We now know that plants release volatile chemicals to ward off predators, and that this can trigger similar releases by nearby plants that aren’t actually under attack. Monica Gagliano, a professor in evolutionary ecology at the University of Western Australia, has taken this even further by showing that plants respond to acoustic–as well as chemical–signals. As it turns out, plants emit acoustic signals in a number of ways, from boughs moving in the wind to tiny emissions from individual cells. Gagliano is experimenting with plants encased in glass boxes separated by vacuums and playing back acoustic resonances to see if it affects plant behavior.

Unlike previous generations of pseudoscientists, Gagliano is not looking to see if plants like Mozart, but rather trying to understand what “listening” might actually mean for them. In a call for studies on acoustic communication in plants, she wrote: “The specific sensory mechanisms available in plants for detecting sound are still unclear, although they are likely to be an aspect of the multifaceted phenomenon of mechanosensing, the intrinsic ability to sense and respond to mechanical perturbations.” So plants might not “listen” so much as respond to vibrations at specific frequencies.

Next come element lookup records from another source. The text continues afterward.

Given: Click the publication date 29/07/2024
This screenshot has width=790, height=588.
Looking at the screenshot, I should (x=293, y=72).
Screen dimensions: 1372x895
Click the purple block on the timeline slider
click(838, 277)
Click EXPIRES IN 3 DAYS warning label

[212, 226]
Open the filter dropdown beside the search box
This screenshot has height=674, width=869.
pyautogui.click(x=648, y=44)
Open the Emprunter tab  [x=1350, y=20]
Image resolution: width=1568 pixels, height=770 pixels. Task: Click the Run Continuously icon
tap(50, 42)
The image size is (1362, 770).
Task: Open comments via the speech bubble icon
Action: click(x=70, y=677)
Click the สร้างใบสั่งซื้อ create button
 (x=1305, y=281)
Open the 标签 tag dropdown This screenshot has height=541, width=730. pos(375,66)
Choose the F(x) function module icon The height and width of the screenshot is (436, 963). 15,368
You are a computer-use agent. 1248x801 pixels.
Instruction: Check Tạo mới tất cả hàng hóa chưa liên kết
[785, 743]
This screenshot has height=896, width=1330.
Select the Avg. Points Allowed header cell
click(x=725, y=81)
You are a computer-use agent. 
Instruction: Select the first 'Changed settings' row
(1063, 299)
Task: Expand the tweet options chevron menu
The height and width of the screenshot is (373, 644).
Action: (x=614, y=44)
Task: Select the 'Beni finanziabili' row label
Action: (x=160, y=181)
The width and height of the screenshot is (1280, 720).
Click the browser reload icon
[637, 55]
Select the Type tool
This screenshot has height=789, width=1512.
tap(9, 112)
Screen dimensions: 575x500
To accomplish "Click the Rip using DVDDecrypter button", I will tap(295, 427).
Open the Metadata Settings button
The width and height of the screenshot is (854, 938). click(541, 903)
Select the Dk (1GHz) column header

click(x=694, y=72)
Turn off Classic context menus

This is where current research differs from the anthropomorphic fantasies of The Secret Life of Plants. Researchers like Gagliano and Stefano Mancuso are not projecting human qualities onto plants, but instead trying to understand how they sense and react to messages in a register completely different to ours. Mancuso thinks plants could be even more sophisticated in their communication than animals. In his talk at TEDGlobal in 2010, he said, “Every single root apex is able to detect and to monitor concurrently and continuously at least 15 different chemical and physical parameters.” Humans and animals have to constantly refocus their attention, but it seems that plants manage thousands of parallel sensory inputs at the same time.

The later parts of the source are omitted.